On Fri, May 8, 2009 at 8:35 PM, Myles Watson mylesgw@gmail.com wrote:
On Fri, May 8, 2009 at 9:06 PM, ron minnich rminnich@gmail.com wrote:
I don't understand this code.
Here it is.
#if (HAVE_OPTION_TABLE == 1) { struct lb_record *rec_dest, *rec_src; /* Write the option config table... */ rec_dest = lb_new_record(head); rec_src = (struct lb_record *)(void *)&option_table; memcpy(rec_dest, rec_src, rec_src->size); /* Create cmos checksum entry in coreboot table */ lb_cmos_checksum(head); } #endif
Note the cast of rec_src.
I guess I'm clueless what that actually does. It looks like an unsigned char* getting cast to a void* then to a lb_record*.
I wouldn't expect that to change the value.

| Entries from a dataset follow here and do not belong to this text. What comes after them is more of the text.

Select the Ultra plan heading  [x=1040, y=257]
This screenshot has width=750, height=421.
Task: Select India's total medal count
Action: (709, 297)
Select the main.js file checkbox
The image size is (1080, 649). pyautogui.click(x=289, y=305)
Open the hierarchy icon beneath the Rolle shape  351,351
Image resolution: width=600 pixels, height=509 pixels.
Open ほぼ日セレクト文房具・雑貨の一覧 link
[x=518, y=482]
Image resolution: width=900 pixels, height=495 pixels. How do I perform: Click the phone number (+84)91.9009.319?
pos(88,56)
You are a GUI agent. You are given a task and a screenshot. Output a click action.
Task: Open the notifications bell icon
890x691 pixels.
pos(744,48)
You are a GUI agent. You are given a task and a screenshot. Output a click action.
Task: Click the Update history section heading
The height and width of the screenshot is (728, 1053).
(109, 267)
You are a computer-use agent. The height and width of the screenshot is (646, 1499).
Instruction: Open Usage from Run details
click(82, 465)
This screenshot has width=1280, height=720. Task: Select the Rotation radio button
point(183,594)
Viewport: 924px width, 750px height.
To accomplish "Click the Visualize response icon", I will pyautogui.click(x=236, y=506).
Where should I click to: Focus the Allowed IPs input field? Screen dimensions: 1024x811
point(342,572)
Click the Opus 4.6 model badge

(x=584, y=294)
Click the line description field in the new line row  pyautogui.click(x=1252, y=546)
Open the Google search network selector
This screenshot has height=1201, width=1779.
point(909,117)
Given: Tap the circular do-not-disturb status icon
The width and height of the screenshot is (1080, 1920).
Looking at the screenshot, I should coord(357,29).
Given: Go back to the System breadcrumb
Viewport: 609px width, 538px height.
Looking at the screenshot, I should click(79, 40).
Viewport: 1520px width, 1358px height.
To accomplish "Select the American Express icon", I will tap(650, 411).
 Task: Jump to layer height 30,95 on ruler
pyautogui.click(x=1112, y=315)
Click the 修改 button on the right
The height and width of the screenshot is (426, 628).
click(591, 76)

This is an lb_record struct lb_record { uint32_t tag; /* tag ID */ uint32_t size; /* size of record (in bytes) */ };
option_table is an array of bytes, not a struct. I can see if there is a filled-in option table this might work, but not in this case: unsigned char option_table[] = { };
Which turns into a four byte quantity, which in terms of the lb_record is a four byte tag of zero and then a length of ... whatever comes after option_table! This code needs some fixing. I have a simple hack but I'd rather do something better than what we have now. It will need repair to the build_opt_tbl tool.